His duty was to open the way for his master’s return, to ready this world for its purification, when the vermin known as mankind would be purged out of this earthly garden. The dark angel had promised Legion this paradise, but before he could be awarded this prize, he must first complete his task.
And now he knew there were forces aligned against him.
That he also learned from the flickering flame inside him.
Legion did not fully understand that threat, but he recognized that his vessel fought to keep certain scraps hidden from him. Moments ago, he felt that flame of Leopold’s spirit flare brighter with shock, saw it shudder in the darkness, drawing his attention. From that smoke, he learned a name, put a face to it.
The Warrior of Man .
But not just that name. Others slipped free, too, as memories burned away to smoke.
The Knight of Christ .
The Woman of Learning .
Whispers of prophecy rose with that smoke, along with an image of a book written by the very Son of God. He studied that flame now, trying to learn more.

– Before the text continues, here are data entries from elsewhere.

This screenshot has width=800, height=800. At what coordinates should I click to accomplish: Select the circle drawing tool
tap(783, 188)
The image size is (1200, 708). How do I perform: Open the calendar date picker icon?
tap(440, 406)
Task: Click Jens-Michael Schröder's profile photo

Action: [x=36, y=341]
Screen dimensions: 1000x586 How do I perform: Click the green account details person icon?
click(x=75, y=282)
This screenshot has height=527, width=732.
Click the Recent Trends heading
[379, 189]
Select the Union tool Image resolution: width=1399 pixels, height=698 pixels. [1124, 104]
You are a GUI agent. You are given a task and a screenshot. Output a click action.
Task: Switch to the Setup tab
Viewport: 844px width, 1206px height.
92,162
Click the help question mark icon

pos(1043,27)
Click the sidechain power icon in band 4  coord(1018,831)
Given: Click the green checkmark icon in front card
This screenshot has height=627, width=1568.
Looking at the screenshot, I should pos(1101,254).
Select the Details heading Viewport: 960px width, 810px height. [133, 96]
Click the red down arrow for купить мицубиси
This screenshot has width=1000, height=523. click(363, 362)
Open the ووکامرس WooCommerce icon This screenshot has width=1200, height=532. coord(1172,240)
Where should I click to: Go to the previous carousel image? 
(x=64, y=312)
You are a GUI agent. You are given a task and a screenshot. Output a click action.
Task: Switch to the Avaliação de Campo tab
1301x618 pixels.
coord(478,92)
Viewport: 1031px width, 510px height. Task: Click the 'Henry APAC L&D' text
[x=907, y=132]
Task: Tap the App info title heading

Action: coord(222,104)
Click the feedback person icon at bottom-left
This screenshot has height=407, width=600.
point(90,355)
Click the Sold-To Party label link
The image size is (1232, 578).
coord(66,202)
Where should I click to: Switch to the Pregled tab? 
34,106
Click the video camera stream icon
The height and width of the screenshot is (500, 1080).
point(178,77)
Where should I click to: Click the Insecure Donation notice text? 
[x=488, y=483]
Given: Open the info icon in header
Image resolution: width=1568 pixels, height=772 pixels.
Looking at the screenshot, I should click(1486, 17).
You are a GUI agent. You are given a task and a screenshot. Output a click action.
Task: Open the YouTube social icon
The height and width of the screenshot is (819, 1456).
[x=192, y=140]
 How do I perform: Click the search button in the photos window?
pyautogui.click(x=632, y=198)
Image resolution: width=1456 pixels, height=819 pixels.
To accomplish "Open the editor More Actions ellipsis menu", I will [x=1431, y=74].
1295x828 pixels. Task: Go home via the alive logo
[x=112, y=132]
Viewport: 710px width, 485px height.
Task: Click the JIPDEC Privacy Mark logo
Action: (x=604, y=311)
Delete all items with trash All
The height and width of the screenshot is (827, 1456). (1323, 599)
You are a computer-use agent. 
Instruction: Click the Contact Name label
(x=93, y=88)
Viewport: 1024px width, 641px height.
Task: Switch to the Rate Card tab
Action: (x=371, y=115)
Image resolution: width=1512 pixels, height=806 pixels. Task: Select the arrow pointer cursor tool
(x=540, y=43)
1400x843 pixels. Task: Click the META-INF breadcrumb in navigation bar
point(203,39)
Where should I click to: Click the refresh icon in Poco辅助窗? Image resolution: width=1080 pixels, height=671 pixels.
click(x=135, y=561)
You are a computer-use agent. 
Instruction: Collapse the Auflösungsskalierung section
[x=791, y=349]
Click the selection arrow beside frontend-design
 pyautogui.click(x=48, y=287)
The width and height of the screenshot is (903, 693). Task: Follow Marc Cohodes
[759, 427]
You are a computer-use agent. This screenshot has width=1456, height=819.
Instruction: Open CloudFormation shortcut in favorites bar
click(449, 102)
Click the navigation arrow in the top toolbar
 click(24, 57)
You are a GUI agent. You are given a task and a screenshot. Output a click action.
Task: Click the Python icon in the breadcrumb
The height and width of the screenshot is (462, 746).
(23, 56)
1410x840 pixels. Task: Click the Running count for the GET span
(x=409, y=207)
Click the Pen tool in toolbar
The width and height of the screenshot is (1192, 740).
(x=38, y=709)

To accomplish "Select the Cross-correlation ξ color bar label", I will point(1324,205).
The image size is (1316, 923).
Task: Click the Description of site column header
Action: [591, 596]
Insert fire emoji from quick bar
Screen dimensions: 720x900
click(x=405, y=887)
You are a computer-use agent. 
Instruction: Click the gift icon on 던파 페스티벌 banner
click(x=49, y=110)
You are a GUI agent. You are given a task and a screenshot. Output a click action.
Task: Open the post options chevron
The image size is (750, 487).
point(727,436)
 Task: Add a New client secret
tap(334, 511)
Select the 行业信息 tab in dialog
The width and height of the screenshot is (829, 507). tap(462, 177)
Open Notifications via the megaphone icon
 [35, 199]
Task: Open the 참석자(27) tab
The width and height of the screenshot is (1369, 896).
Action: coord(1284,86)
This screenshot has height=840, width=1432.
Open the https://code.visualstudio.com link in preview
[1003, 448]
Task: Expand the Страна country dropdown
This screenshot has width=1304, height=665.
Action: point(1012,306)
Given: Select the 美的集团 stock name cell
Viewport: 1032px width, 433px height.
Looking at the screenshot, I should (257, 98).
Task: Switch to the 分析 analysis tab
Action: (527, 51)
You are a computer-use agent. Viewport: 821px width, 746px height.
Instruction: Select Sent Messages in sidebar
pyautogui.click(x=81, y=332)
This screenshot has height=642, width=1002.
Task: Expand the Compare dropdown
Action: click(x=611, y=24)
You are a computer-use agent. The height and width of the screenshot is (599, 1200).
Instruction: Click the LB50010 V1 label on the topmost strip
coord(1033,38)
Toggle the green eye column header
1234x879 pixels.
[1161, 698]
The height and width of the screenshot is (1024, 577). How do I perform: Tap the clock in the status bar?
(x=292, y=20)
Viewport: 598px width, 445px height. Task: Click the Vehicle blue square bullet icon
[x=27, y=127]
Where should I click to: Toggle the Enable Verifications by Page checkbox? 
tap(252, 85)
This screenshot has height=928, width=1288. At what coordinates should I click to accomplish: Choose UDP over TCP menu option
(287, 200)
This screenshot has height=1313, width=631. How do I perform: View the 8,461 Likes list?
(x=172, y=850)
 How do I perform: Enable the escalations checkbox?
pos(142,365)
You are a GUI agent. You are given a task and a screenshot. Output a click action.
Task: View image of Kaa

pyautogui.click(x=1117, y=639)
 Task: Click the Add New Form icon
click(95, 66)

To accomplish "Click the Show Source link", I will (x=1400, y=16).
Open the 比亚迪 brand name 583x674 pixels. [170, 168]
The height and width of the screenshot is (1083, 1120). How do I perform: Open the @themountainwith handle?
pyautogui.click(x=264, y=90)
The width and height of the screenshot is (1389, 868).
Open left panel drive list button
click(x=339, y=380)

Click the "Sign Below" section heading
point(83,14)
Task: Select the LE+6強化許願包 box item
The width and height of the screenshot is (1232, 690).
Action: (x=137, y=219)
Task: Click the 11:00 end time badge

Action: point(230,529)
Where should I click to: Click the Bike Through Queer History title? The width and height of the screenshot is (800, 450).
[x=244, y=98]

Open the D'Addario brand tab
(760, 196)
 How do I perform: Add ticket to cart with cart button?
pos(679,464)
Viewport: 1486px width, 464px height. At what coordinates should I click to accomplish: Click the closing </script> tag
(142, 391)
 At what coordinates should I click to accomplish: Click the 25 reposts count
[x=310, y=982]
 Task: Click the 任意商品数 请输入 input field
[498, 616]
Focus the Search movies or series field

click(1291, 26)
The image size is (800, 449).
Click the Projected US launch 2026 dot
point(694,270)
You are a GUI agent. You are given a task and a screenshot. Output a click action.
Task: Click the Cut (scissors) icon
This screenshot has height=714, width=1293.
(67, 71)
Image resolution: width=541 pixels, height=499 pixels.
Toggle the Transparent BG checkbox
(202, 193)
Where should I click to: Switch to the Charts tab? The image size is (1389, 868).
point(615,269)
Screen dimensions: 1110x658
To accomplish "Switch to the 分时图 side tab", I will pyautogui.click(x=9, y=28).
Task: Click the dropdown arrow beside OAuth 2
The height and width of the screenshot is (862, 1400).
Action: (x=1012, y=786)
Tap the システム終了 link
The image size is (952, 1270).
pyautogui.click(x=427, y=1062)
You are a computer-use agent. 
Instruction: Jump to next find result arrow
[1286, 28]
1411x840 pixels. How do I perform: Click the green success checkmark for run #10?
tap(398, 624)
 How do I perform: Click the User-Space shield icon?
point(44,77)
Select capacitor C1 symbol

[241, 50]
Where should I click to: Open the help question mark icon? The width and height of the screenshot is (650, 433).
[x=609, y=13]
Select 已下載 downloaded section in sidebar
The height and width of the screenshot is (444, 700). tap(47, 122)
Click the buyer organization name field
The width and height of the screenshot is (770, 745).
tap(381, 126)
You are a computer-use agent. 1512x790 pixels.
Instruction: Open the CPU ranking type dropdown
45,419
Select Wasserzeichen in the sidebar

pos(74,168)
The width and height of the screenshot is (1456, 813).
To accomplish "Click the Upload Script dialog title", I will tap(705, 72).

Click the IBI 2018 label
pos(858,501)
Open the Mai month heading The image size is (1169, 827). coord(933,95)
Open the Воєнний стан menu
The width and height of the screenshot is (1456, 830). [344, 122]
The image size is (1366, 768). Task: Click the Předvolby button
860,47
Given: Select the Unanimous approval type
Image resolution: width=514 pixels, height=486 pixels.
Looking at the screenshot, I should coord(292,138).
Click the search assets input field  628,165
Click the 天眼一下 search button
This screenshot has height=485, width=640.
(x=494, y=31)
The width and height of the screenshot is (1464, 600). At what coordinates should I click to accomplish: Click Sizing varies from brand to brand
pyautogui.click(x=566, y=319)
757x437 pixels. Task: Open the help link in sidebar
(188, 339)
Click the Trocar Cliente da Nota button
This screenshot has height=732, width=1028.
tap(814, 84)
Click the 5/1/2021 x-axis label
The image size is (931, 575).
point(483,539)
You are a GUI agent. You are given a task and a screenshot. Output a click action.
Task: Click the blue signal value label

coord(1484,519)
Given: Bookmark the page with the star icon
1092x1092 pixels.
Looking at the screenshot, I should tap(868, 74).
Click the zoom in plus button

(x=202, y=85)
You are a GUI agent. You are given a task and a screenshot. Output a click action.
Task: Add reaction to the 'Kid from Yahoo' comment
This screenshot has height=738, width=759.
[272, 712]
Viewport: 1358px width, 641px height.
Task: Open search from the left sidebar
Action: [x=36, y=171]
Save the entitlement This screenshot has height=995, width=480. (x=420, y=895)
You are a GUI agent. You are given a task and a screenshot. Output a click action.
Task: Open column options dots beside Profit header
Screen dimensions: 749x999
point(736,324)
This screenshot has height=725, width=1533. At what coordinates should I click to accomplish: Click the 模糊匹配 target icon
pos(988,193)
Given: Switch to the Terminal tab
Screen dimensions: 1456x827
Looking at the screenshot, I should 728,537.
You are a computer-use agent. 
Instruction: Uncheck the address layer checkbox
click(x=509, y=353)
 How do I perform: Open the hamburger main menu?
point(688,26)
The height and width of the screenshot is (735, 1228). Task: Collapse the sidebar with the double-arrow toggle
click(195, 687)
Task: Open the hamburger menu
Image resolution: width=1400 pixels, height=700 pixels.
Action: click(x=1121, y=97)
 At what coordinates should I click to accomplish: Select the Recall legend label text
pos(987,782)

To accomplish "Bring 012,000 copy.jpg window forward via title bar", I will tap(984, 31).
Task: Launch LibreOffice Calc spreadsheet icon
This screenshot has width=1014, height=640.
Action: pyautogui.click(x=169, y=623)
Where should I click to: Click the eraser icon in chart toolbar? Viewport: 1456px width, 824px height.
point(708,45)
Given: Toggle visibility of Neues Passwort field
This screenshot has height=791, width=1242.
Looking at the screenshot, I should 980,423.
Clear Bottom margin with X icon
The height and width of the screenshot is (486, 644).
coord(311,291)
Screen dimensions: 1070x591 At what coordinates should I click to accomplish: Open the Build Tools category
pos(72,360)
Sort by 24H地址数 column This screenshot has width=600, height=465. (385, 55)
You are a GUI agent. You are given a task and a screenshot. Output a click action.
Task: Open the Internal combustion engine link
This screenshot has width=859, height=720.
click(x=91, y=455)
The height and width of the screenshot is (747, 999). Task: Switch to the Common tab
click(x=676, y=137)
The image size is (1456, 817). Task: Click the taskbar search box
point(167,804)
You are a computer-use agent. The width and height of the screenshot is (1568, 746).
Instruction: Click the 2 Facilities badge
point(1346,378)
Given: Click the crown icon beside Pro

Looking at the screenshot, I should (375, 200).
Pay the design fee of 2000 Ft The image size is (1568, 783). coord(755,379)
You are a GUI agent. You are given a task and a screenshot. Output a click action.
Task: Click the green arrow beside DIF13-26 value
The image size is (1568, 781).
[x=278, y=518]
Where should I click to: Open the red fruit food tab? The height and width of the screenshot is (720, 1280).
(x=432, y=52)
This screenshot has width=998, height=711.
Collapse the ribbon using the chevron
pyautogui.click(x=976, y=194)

Who else stands in my way?
March 17, 8:32 P.M. PST
Santa Barbara, California
Talk about an exercise in futility…
With gritted teeth, Tommy shinnied up another couple of inches on the knotted rope that hung from the center of the gymnasium. Below his toes, his classmates yelled either words of encouragement or insults. He couldn’t really tell which from up there, especially past the pounding of his heart and gasping of his breath.